Бабушка не зря беспокоилась за внука до такой степени, что держала его под домашним арестом и надзором: после того, как увял первый страх, и жизнь «под немцами» перестала казаться уж очень невыносимой и опасной, Адька мало-помалу принялся вынашивать хитроумные планы-фантазии на тему о том, как возьмет и организует подпольный пионерский отряд, взорвет вместе с боевыми товарищами комендатуру, нагло захватившую здание сельсовета, или хотя бы глубокой ночью залезет туда на чердак и заменит фашистский флаг на алое советское знамя… То-то разговоры пойдут тогда по всем окрестным деревням об отчаянных смельчаках, не боящихся бросить вызов подлому врагу!
Но поначалу он выходил за калитку только под конвоем матери и бабки, за самой прозаической надобностью: собирать на зиму грибы, коих народилось в тот год столько, что хоть косой коси.
В их округе немцы особо не лютовали, потому что партизан поблизости не наблюдалось, и заподозрить население в тайных сношениях с ними повода не было. Они только споро отобрали все, какие нашли, радиоприемники и развесили на каждом столбе объявления о том, что любой, сохранивший эту запретную вещь у себя, даже не пойманный за слушанием, будет расстрелян без суда. Никого пока не расстреляли – это баба Зина, регулярно ходившая за озеро менять городскую дочернюю одежду на ржаную муку, знала совершенно достоверно – зато никаких новостей о том, что же происходило за пределами мира, подвластного теперь фашистам, добывать не удавалось… Победить-то совсем они пока не победили – это тоже было известно наверняка: у комендатуры вывешивался раз в неделю некий агитационный листок на русском, напыщенно сообщавший не менее чем с десятью ошибками о триумфальном шествии победоносных германских войск уже по Уралу, но об окончании войны речи пока не шло. В деревнях, по словам бабы Зины, листку и верили и не верили: с одной стороны, уж больно лихо драпала на восток непобедимая Красная Армия с самого начала войны, а с другой – неужели же и Москву, и Ленинград отдали? А где же Сталин, правительство где? Тут начинались сомнения…

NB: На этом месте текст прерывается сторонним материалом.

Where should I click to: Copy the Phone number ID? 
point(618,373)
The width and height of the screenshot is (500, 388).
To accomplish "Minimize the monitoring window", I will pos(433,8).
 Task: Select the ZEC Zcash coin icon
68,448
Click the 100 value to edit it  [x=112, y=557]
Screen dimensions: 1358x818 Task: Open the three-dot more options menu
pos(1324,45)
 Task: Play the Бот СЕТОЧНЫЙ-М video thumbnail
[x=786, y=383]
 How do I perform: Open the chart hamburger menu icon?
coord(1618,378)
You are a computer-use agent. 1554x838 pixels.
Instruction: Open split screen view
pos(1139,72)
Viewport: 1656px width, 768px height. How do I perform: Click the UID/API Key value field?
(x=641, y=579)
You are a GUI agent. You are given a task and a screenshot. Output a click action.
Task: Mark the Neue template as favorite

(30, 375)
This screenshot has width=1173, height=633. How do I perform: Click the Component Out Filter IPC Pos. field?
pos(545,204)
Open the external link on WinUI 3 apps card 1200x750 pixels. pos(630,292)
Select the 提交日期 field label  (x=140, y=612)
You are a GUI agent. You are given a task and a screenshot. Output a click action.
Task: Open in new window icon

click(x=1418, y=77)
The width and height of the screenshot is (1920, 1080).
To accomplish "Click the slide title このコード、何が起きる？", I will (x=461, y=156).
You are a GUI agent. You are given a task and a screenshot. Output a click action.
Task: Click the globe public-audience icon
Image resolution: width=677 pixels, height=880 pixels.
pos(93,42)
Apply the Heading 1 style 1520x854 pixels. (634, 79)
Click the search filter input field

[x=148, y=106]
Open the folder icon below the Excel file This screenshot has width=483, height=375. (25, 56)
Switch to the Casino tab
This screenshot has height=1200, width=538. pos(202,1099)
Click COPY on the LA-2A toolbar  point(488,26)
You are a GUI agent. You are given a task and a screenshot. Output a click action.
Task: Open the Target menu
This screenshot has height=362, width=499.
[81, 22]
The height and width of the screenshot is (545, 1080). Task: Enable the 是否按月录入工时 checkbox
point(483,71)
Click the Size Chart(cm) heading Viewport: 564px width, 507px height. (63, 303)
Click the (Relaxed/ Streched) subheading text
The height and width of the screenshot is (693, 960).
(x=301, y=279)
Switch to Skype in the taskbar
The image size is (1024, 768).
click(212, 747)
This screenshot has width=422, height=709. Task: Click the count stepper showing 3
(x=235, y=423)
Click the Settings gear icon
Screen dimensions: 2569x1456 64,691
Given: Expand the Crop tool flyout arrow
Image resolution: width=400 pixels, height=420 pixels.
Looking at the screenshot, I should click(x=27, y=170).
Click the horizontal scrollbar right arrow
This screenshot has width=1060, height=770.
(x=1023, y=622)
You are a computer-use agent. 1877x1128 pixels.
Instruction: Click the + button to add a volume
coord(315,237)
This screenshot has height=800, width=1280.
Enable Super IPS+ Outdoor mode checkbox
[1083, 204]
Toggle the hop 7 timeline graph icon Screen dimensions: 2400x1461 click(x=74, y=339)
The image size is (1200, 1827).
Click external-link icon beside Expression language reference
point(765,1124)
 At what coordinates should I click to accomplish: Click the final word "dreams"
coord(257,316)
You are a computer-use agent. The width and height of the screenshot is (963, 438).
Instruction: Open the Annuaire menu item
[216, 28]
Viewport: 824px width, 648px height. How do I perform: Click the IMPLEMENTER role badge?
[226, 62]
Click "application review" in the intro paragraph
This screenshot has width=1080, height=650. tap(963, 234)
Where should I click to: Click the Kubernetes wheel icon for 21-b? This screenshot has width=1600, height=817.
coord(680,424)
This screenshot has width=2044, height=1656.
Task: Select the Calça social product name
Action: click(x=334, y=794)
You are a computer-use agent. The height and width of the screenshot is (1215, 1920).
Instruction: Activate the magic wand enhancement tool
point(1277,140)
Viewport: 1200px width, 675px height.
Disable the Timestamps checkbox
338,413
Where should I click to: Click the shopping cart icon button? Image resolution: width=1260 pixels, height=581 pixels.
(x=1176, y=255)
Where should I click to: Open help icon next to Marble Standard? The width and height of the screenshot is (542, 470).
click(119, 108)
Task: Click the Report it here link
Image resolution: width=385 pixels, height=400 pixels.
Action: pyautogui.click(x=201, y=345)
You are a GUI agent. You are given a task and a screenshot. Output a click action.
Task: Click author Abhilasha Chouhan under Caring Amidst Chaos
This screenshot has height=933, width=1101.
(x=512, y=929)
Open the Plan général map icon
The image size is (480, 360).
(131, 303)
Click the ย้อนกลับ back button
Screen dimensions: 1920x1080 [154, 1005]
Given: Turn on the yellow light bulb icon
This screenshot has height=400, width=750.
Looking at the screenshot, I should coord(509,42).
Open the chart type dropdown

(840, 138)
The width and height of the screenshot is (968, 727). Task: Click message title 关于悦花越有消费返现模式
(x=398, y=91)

Поздней осенью вышла их дому великая радость. Вернувшись к обеду из своего дальнего похода, бабушка привела с собой корову! Свою собственную, отобранную у нее колхозом после того, как она по немощи не смогла больше там работать по восемнадцать часов бесплатно, за трудодни. Ее отпустили, взамен конфисковав единственную коровенку Ночку – шуструю и быстроглазую, но богатую молоком. Немцы же колхоз разогнали, чтоб не собирались лишний раз вместе подозрительными группами крестьяне вражеского государства, а живность велели разобрать по дворам, пообещав, правда, в будущем использовать ее на благо Германии, а пока разрешив безвозмездно пользоваться. Этим жестом новая власть настолько развернула местное население лицом к себе, что своих, местных парней, не успевших загреметь на фронт и служивших при немцах в русской полиции, перестали чураться и презрительно называть «полицаями», а начали наперебой затаскивать в гости на парное молочко с творожными ватрушками.
Немцы потрафили и еще в одном: в первый же месяц фомкой взломали запоры на местной церкви постройки восемнадцатого века и, хотя живого священника во всем районе не нашлось, – народ хлынул туда из всех окрестных деревень, причем люди, изголодавшиеся за последние пятнадцать лет по открытой, ненаказуемой молитве, частенько валились на паперти на колени, так вползали в открытые двери храма и начинали класть бесконечные земные поклоны. Самым подкупающим оказалось то, что немецкие солдаты и нижние чины частенько тоже приходили в церковь – за отсутствием кирхи сгодилась и православная – и смирно молились рядом с побежденными, никак их не третируя…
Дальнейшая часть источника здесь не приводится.